Low-dose nicotine reduces the homing ability of murine BMSCs during fracture healing.

Wound and fracture healing are affected by exposure to nicotine and other compounds in cigarettes. This study examined the effects of exposure to low-dose nicotine at sub-toxic concentrations on the proliferation, differentiation and migration of bone marrow stem cells (BMSCs) in vitro and their homing to fracture site in C57BL/6 mice. BMSCs were investigated in cells treated with or without nicotine (1 μM to 1 mM). Different concentrations of nicotine exhibited varied effects on BMSCs growth regulation and bone differentiation. CCK8 test significantly increased at a high nicotine concentration of 1 mM while calcium nodule staining with Alizarin red decreased at the same concentration. In vitro scratch test, Transwell tests and in vivo BMSCs homing tests showed negative effects on BMSCs migration at 10 μM to 1 mM nicotine test.
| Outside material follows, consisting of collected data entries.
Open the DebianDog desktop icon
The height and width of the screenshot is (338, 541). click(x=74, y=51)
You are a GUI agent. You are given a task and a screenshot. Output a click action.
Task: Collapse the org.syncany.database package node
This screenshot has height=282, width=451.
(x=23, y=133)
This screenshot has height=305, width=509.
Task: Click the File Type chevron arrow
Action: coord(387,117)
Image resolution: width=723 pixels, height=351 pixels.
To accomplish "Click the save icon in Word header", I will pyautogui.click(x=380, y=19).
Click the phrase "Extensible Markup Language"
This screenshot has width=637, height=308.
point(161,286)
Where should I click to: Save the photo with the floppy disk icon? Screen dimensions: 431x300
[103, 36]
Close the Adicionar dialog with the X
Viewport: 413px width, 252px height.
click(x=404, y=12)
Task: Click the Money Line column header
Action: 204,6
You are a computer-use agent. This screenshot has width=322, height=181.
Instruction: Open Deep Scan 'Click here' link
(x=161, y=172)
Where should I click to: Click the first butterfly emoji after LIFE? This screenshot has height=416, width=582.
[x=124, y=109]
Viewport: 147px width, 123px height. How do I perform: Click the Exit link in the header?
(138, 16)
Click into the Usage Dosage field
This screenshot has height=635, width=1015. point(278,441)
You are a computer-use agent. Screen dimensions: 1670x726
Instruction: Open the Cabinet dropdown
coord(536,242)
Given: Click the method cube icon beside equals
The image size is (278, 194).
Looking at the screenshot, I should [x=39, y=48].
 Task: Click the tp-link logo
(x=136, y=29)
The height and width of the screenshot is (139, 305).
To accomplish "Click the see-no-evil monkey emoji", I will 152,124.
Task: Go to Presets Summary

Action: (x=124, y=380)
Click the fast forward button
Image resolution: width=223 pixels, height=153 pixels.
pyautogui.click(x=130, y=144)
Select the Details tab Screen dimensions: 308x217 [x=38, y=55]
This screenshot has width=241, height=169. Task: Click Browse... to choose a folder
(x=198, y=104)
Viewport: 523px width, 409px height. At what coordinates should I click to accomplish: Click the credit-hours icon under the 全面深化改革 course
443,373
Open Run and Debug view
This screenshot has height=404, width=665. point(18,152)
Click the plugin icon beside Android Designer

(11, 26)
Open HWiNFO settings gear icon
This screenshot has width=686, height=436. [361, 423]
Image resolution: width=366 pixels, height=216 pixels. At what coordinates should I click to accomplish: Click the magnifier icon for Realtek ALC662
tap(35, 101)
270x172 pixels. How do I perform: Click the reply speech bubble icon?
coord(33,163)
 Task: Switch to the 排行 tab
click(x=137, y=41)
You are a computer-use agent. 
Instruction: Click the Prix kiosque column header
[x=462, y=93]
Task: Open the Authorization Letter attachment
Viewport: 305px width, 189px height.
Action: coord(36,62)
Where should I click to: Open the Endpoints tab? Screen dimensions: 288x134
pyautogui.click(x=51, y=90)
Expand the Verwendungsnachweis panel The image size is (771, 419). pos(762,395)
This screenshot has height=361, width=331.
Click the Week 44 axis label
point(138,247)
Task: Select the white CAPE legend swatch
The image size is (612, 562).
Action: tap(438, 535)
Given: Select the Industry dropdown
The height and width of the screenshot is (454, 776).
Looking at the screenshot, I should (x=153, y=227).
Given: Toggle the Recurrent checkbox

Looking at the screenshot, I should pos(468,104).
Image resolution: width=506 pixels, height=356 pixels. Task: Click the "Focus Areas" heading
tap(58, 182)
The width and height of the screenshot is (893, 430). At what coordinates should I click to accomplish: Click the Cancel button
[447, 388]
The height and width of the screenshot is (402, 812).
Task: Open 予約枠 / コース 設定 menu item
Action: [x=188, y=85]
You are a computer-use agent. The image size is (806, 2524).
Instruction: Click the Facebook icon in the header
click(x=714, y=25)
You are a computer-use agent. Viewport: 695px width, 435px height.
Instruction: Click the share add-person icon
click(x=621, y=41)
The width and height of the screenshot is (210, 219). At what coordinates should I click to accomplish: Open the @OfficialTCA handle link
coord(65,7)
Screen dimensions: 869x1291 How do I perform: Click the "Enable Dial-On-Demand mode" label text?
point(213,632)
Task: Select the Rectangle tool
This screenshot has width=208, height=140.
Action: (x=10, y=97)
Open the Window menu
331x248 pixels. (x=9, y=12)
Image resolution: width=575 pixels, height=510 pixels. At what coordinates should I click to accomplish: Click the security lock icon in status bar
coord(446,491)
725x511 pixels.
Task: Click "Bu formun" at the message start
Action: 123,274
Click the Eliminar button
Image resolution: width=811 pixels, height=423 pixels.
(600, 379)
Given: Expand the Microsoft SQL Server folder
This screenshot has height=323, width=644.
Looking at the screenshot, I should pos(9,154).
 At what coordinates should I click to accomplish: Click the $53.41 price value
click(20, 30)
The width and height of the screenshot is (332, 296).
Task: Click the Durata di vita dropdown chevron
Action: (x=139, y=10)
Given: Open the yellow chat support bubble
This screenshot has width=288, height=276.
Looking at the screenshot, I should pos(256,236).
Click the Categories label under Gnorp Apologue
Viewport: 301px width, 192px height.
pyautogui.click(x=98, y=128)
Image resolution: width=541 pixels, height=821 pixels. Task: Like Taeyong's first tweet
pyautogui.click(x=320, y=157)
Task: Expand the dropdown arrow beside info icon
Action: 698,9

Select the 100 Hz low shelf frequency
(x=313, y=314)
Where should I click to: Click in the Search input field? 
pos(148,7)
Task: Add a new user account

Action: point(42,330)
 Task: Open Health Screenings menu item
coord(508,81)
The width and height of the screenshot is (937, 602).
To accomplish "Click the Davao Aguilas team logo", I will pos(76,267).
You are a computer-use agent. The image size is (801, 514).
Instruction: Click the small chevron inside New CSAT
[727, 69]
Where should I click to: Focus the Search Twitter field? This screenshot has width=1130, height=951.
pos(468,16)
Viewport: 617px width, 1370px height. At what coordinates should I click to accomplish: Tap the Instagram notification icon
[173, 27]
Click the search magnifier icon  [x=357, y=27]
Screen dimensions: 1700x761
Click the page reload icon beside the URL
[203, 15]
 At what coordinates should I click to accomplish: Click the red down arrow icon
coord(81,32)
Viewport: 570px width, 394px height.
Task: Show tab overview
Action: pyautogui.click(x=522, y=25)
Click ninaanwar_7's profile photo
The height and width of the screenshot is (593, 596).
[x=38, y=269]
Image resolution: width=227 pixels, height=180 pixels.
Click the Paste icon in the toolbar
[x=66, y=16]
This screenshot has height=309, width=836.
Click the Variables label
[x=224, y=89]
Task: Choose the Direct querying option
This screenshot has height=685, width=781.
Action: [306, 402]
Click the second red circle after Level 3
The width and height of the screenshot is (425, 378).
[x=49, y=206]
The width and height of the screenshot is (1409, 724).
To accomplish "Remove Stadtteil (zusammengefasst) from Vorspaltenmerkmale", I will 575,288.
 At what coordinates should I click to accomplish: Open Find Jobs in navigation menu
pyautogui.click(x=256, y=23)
Real-time PCR analysis revealed the down-regulation of SDF-1, CXCR4 and CXCR7, which were members of the potent chemotactic signaling system. Western blot analysis indicated the down-regulated expression levels of periostin expressed by nicotine-treated osteoblasts (1 μM to 100 μM). Micro CT results showed that nicotine delayed the fracture healing in mice. Our data suggest that exposure to low-dose nicotine concentrations may affect bone formation by inhibiting the migration and homing of BMSCs, which may be an important risk factor for bone healing delay in smoking patients.